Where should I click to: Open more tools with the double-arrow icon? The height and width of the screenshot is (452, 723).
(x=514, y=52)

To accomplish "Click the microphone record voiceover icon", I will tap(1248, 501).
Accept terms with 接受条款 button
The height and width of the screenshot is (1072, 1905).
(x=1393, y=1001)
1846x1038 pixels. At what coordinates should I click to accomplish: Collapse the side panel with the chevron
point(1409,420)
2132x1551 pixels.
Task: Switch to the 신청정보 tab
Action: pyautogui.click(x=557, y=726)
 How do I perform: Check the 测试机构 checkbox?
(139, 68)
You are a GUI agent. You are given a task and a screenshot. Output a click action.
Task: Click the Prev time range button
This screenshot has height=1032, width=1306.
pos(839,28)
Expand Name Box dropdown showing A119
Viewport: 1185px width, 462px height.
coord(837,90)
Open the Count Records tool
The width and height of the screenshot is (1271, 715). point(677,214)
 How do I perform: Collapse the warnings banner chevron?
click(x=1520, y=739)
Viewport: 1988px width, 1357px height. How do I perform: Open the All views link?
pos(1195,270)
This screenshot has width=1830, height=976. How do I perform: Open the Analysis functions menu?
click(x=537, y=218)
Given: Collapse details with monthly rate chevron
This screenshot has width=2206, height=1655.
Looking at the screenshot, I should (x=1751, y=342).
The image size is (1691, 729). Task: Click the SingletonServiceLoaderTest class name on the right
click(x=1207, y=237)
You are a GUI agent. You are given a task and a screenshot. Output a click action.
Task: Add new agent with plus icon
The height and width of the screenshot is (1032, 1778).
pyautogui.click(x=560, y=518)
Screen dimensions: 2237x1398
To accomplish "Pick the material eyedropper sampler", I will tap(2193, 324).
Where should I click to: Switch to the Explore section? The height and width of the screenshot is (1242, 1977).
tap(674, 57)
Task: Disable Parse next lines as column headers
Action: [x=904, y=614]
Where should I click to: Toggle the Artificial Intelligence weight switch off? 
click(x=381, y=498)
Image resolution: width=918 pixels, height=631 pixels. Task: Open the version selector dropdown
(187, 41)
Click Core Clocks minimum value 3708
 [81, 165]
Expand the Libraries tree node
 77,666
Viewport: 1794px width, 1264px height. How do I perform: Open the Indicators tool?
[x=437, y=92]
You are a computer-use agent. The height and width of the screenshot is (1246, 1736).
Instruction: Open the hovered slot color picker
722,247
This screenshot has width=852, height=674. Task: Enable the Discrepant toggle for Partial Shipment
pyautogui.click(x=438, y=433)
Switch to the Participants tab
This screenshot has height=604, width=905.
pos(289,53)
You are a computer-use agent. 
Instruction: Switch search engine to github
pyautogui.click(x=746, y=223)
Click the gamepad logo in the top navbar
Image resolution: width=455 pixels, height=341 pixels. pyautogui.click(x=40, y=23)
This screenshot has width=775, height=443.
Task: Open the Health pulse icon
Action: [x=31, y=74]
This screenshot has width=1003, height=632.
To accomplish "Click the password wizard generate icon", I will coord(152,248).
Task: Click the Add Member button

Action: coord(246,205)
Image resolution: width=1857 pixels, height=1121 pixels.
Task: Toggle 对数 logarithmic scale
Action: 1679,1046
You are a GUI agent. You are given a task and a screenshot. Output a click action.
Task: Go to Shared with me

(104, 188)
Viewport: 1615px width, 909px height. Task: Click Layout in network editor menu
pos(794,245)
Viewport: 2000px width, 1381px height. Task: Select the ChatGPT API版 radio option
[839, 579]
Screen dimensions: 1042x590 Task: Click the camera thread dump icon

_ _ _

Please copy every line of the data that carries the string "computer".

You are a computer-use agent. The height and width of the screenshot is (1246, 1736).
You are a computer-use agent. 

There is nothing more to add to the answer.